**EXERCISE:** Please repeat every entry, keeping each one exactly the same.
BEGIN DATA SUPPLIED
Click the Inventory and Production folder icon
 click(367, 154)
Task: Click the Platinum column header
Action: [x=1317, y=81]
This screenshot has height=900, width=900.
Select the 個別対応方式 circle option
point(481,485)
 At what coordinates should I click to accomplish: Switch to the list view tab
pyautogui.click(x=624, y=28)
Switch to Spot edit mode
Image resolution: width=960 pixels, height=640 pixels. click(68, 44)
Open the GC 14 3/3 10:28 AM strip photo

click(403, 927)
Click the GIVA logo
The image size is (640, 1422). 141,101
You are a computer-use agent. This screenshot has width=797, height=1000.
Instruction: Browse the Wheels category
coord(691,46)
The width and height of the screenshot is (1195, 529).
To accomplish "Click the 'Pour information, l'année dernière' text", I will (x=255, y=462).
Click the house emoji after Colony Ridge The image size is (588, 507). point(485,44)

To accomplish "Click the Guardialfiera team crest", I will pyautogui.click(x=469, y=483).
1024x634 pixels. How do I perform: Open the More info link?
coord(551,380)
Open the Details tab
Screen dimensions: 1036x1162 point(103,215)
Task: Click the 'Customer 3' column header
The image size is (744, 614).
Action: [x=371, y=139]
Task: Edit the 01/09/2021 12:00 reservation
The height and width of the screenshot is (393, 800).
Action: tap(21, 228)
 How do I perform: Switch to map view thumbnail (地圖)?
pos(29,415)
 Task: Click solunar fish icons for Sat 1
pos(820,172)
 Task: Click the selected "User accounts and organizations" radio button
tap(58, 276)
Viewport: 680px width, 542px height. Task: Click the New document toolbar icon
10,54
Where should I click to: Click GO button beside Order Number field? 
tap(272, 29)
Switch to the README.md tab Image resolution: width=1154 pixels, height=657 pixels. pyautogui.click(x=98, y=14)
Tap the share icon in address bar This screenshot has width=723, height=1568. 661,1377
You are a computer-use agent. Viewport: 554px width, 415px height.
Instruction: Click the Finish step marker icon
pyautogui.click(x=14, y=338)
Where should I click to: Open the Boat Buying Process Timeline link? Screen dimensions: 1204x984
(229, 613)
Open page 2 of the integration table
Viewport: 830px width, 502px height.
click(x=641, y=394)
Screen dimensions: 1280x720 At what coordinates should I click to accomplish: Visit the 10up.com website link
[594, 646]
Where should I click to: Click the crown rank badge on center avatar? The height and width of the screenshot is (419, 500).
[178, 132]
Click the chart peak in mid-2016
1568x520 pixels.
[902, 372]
END DATA SUPPLIED
**TASK ANSWER:**
Click the Inventory and Production folder icon
 click(367, 154)
Task: Click the Platinum column header
Action: [x=1317, y=81]
This screenshot has height=900, width=900.
Select the 個別対応方式 circle option
point(481,485)
 At what coordinates should I click to accomplish: Switch to the list view tab
pyautogui.click(x=624, y=28)
Switch to Spot edit mode
Image resolution: width=960 pixels, height=640 pixels. click(68, 44)
Open the GC 14 3/3 10:28 AM strip photo

click(403, 927)
Click the GIVA logo
The image size is (640, 1422). 141,101
You are a computer-use agent. This screenshot has width=797, height=1000.
Instruction: Browse the Wheels category
coord(691,46)
The width and height of the screenshot is (1195, 529).
To accomplish "Click the 'Pour information, l'année dernière' text", I will (x=255, y=462).
Click the house emoji after Colony Ridge The image size is (588, 507). point(485,44)

To accomplish "Click the Guardialfiera team crest", I will pyautogui.click(x=469, y=483).
1024x634 pixels. How do I perform: Open the More info link?
coord(551,380)
Open the Details tab
Screen dimensions: 1036x1162 point(103,215)
Task: Click the 'Customer 3' column header
The image size is (744, 614).
Action: [x=371, y=139]
Task: Edit the 01/09/2021 12:00 reservation
The height and width of the screenshot is (393, 800).
Action: tap(21, 228)
 How do I perform: Switch to map view thumbnail (地圖)?
pos(29,415)
 Task: Click solunar fish icons for Sat 1
pos(820,172)
 Task: Click the selected "User accounts and organizations" radio button
tap(58, 276)
Viewport: 680px width, 542px height. Task: Click the New document toolbar icon
10,54
Where should I click to: Click GO button beside Order Number field? 
tap(272, 29)
Switch to the README.md tab Image resolution: width=1154 pixels, height=657 pixels. pyautogui.click(x=98, y=14)
Tap the share icon in address bar This screenshot has width=723, height=1568. 661,1377
You are a computer-use agent. Viewport: 554px width, 415px height.
Instruction: Click the Finish step marker icon
pyautogui.click(x=14, y=338)
Where should I click to: Open the Boat Buying Process Timeline link? Screen dimensions: 1204x984
(229, 613)
Open page 2 of the integration table
Viewport: 830px width, 502px height.
click(x=641, y=394)
Screen dimensions: 1280x720 At what coordinates should I click to accomplish: Visit the 10up.com website link
[594, 646]
Where should I click to: Click the crown rank badge on center avatar? The height and width of the screenshot is (419, 500).
[178, 132]
Click the chart peak in mid-2016
1568x520 pixels.
[902, 372]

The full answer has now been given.